Objectively speaking, this is not a problem of the platform alone, but a game between the capital's return requirements and the low - gross - margin characteristics of the industry. The platform bore huge R & D and customer - acquisition costs in the early stage, and it is inevitable to "take a cut" to recover the costs in the later stage. However, when the platform has a certain market dominance, if this "taking a cut" lacks transparency and rationality, it will turn into a zero - sum game between the platform and the laborers. This time, the State Administration for Market Regulation requires the rectification of the commission rate and the protection of drivers' rights, precisely to break this internal strife and promote the platform's transformation from "one - way harvesting" to "ecosystem co - construction".

03. In the Second Half of the Same - City Freight Market, Where Is Huolala's Moat?

Looking beyond a single enterprise and examining the overall pattern of the same - city freight industry, we will find that it is a trillion - level market but extremely fragmented. Although Huolala ranks first in the industry with a market share of over 69% in the Chinese mainland market (calculated by closed - loop freight GTV), its global market share in 2024 is about 53.4% - 53.9%, and its moat is not as deep as expected.

The threshold for same - city freight is relatively low, and the switching costs for drivers and users are extremely low. In the competitive landscape, Huolala is facing a multi - pronged siege. In the fields of express delivery and same - city urgent delivery, enterprises such as SF Express Same - City (9699.HK) are also continuously deepening their instant delivery services.

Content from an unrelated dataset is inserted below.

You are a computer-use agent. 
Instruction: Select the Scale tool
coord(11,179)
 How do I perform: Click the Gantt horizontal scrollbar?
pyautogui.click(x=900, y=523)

In addition, Kuaigou Dache (stock code 2246.HK), once the second - largest player in the industry, has been under continuous pressure on its performance. Its revenue in 2023 decreased by 2.6% year - on - year, and it suffered a loss of 1.1 billion yuan. Its founder, Chen Xiaohua, has left the company. Kuaigou's outcome confirms the fragility of the "burning money for scale" model in the same - city freight track - once the capital fails to keep up, the scale advantage will quickly collapse.

If we take a longer - term view and compare with Manbang Group (YMM.N), the leading enterprise in trunk logistics, we can better see the business difficulties of same - city freight. Manbang is engaged in trunk logistics, with relatively fixed routes and a high degree of cargo standardization, which is easy to form economies of scale and network barriers. In contrast, same - city freight is short - term, frequent, and fast, and extremely non - standardized, highly relying on offline fulfillment capabilities. This means that Huolala cannot simply stay at the stage of an Internet platform for "information matching" and must transform into a heavy - asset operation model with standardized services. However, this requires extremely high management costs and a long - term accumulation, which is by no means an overnight achievement.

From wild growth to compliant development is an inevitable path for every platform - type enterprise. The regulatory interview with Huolala is a short - term pain on its IPO journey, but a long - term opportunity for the reshaping of its business model.

For Huolala, the real moat is not a large number of drivers or algorithm efficiency, but whether it can find a sustainable balance among platform profitability, drivers' dignity, and user experience. After all, only when every participant in the ecosystem has a future can this same - city freight giant truly cross the hidden reefs of the cycle and knock on the door of the capital market.

(This article is for reference only and does not constitute investment advice. The market is risky, and investment should be made with caution.)